Chiquoine did an internship in Bayfield, studied abroad in Africa and is interested in addressing the challenges of getting physicians to work in rural areas. She worked with Beloit Public Health Initiative and received the Claudette Cummings Award for Community Health and the Martha Peterson Prize.
"I'm taking my medical school entrance exam this summer and hoping to apply to medical school to be a doctor,'' she said.
Chiquoine was among 305 graduates in the 2013 Beloit College graduating class who received their diplomas in front of about 1,500 people in cool, windy but sunny conditions. The 11 a.m. outdoor ceremony was on the Middle College lawn.
College President Scott Bierman was the first to address the graduates and their friends and family.
"Greetings and welcome to the 163rd commencement at Beloit College. This is the finest baccalaureate ever!" he shouted to the cheering audience.
"This is a celebration of 305 terrific, talented and well-educated students who now can join the proud ranks of the Beloit College alumni,'' Bierman said.
First-term U.S. Sen.
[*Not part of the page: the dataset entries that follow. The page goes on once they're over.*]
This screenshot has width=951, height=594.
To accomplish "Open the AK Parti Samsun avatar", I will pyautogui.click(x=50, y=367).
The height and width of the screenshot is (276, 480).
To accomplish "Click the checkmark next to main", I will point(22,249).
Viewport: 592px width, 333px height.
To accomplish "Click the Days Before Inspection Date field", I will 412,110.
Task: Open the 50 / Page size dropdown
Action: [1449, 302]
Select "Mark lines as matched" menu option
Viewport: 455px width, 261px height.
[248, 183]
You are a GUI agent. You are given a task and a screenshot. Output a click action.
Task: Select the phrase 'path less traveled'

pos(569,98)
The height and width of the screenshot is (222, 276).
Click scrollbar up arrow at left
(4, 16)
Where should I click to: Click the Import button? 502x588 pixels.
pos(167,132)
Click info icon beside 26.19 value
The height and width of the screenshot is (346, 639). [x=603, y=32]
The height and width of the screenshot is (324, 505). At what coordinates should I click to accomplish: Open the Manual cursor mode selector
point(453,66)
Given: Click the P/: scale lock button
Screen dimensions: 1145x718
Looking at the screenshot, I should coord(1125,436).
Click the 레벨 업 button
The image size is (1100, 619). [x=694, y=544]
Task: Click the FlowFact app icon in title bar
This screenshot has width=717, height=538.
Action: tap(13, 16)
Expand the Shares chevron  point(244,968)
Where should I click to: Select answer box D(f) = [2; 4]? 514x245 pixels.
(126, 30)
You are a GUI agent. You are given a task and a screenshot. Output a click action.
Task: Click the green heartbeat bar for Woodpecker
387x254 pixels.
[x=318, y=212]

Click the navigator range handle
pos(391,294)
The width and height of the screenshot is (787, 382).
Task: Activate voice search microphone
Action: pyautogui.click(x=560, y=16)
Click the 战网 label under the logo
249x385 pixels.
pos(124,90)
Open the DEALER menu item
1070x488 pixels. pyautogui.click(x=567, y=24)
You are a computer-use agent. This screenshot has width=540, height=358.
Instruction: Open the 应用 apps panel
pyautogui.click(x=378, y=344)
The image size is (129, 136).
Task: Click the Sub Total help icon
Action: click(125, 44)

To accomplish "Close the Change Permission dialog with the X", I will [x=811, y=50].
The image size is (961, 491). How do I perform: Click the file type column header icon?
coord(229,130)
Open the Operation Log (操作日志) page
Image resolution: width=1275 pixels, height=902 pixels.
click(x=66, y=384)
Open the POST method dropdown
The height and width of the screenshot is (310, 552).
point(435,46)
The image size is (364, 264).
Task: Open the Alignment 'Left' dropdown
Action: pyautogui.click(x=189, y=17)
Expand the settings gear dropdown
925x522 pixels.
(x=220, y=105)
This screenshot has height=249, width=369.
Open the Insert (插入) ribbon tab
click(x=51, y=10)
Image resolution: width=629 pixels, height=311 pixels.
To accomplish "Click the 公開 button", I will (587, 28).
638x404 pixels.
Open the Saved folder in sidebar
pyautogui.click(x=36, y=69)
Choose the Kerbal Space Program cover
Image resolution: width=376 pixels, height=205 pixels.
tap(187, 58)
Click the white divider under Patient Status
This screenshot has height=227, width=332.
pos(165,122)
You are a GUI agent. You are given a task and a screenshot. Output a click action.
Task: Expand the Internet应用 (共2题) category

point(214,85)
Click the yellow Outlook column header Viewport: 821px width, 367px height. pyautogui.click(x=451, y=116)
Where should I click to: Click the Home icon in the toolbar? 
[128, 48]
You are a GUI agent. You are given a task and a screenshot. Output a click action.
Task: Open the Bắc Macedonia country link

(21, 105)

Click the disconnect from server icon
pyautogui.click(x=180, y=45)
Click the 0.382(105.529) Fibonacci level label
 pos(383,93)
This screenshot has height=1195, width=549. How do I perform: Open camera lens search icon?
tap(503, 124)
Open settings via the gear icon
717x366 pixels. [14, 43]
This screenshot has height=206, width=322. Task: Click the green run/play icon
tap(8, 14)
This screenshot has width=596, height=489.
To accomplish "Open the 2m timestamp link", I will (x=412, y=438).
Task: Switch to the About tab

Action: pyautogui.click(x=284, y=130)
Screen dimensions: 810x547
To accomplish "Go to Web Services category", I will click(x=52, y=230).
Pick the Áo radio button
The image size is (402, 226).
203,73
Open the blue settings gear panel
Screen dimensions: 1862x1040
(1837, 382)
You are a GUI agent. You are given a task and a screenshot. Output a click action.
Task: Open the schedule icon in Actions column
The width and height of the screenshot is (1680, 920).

Tammy Baldwin, a veteran of Wisconsin politics and no stranger to Beloit College, delivered the commencement address.
Baldwin told the graduates when she was elected to the U.S. Senate, she felt the same pride, elation, relief and anxiety they most likely were experiencing Sunday.
"I didn't run to have a title. I ran for a chance to do the job, while you came here for a chance to change the world. Today is a celebration of that. It isn't the end, but the beginning of something fun, exciting, and different—even though it may be scary," she said.
Baldwin also suggested that graduates might face the same question she did as a freshman senator: "How do I start?"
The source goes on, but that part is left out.